Are the Lips a Grave? A Queer Feminist on the Ethics of Sex reminds us of a seemingly simple but all-too-often forgotten aspiration: “Politically and ethically, queers need feminists and feminists need queers” (9). This chiasmic balance, with its ethical emphasis, is the driving force behind Lynne Huffer’s response to the oversimplified rift between feminists and queers that claims queer theorists avoid ethics because of their relation to moral norms and feminists are too invested in moral policing to adequately consider ethics (13–20). Revisiting this story, and, more important, revising it through a reading practice she calls “narrative performance,” Huffer’s book opens up new spaces through which we can rethink our ethical responsibilities. Traversing several discourses—including French post-structuralism, post-Levinasian ethics, feminist and queer theory, and narratology—this book is aimed at an audience well-versed in critical theory, but Huffer’s clear and concise writing and examples are helpful in teasing out the implications of her abstract concepts.

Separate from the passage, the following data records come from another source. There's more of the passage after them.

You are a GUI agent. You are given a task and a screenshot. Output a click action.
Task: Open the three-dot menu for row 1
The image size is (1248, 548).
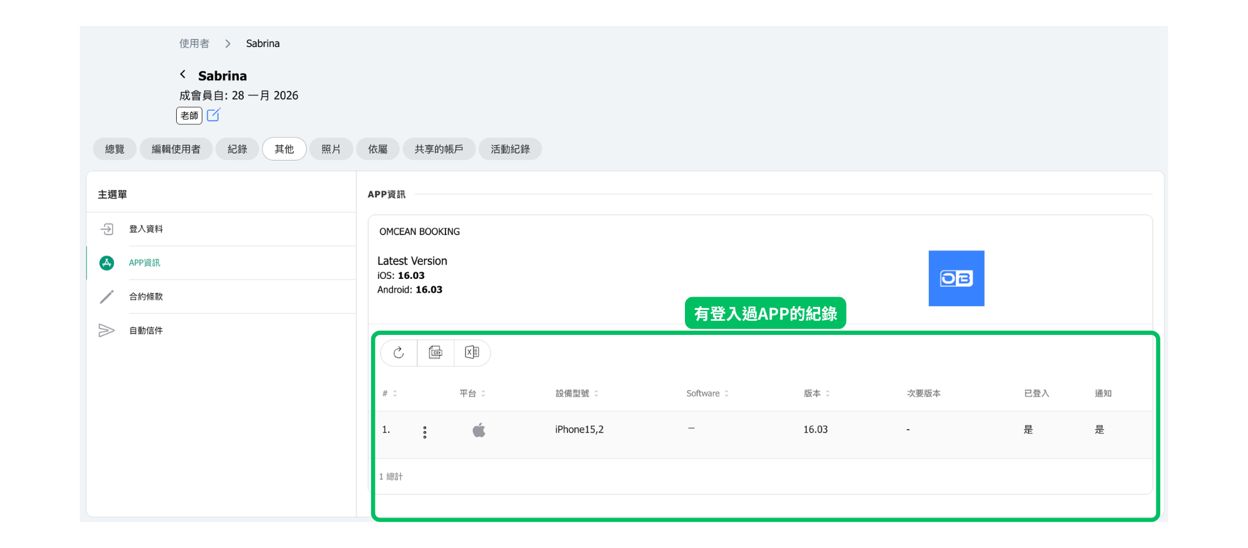[425, 432]
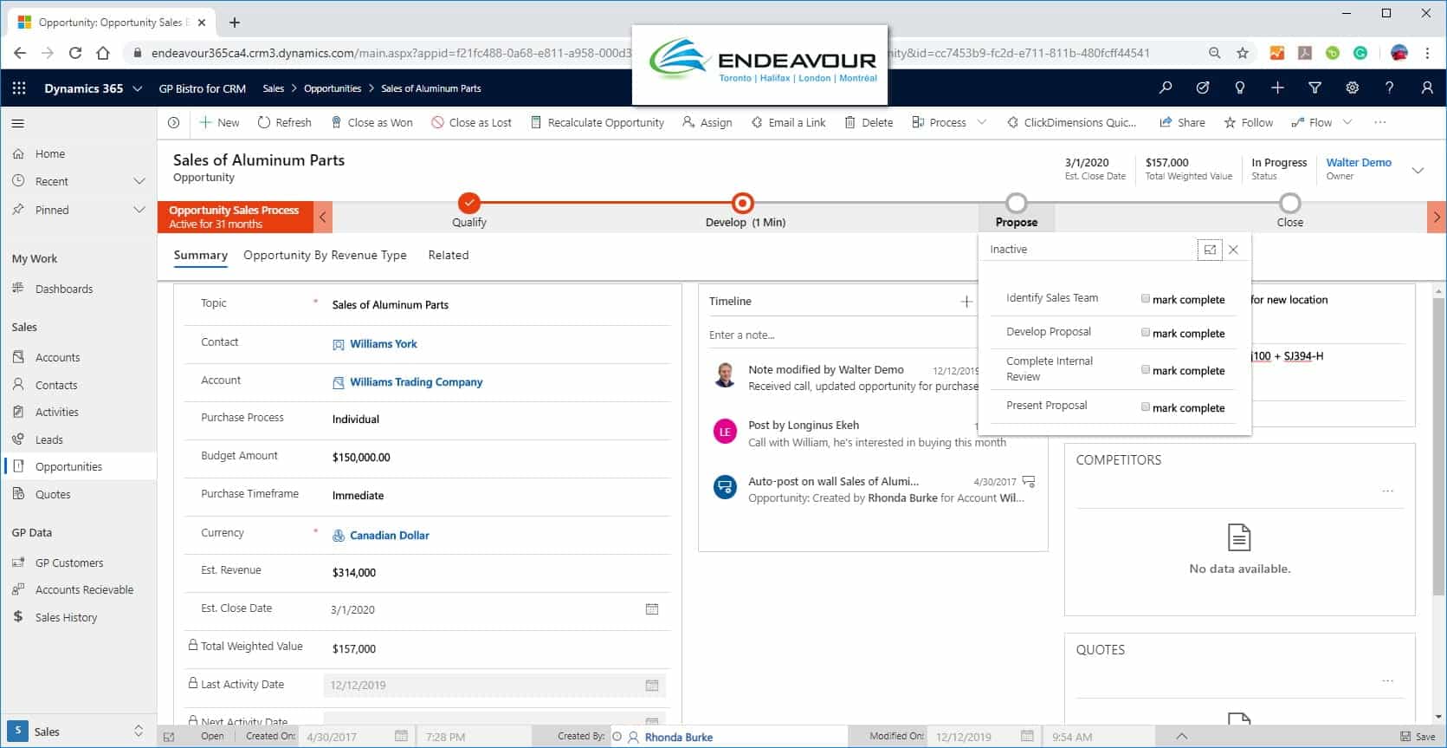
Task: Open the Est. Close Date calendar picker
Action: tap(652, 609)
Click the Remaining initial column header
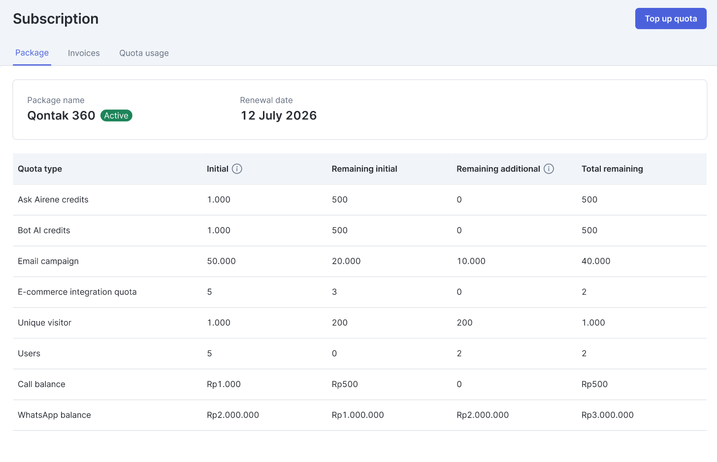Image resolution: width=717 pixels, height=462 pixels. (x=364, y=169)
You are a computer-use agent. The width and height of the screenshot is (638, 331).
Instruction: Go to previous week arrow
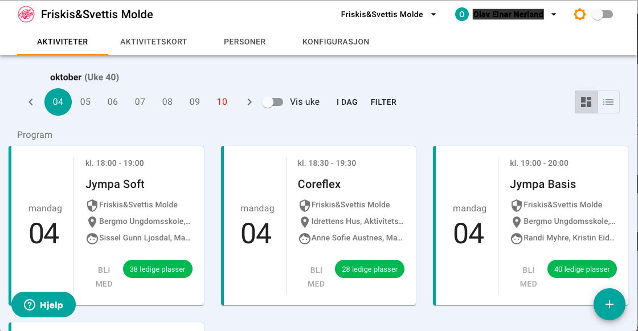pos(31,102)

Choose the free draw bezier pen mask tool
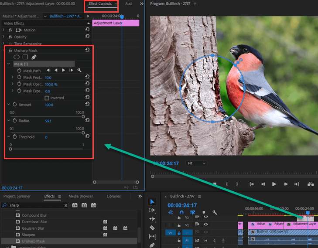point(34,57)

The turn to ethics is motivated by Huffer’s Foucauldian background. Huffer finds a methodological tension between her queer attachment to Foucault’s understanding of the subject and the dominant mode of feminist inquiry, intersectional analyses, because, for Huffer, intersectionality relies too heavily upon the judicial imaginary (54). Employing the genealogical method, Huffer identifies historical links between sexuality and morality that have made sexuality a specifically moral experience. As ethical subjects produced within disciplinary power– knowledge apparatuses, we must negotiate and interrupt our relation to forces of moral production in order to change. Any such ethical transformation must both acknowledge the violent exclusionary force of moral norms while nevertheless attempting to think otherwise, the two prerequisites of ethics’ “dual burdens” (32). For feminists reluctant to worship at Saint Foucault’s altar, the introduction and first two chapters may prove taxing. Even the inclusion of Luce [End Page 154] Irigaray and her emphasis on sexual difference is approached through Foucault. In Chapter 3, “Foucault’s Fist,” Huffer employs the fist to distinguish the two Foucaults: the early Foucault feminists take issue with, whose fist represents regulatory power indifferent to gender, and the later Foucault whom queer theorists embrace, whose fist of pleasure finds a “different economy of bodies and pleasures” (73). Realigning this traditional reading of Foucault’s divisive role through the fist pleasurably repositions a body of scholarship for us to think how to read this story differently. Without drawing a definitive conclusion, Huffer tasks the reader with this challenge: If we are to move forward and create new stories as queer feminists charged with an erotic ethics, then we need to understand as clearly as possible the stories we have received.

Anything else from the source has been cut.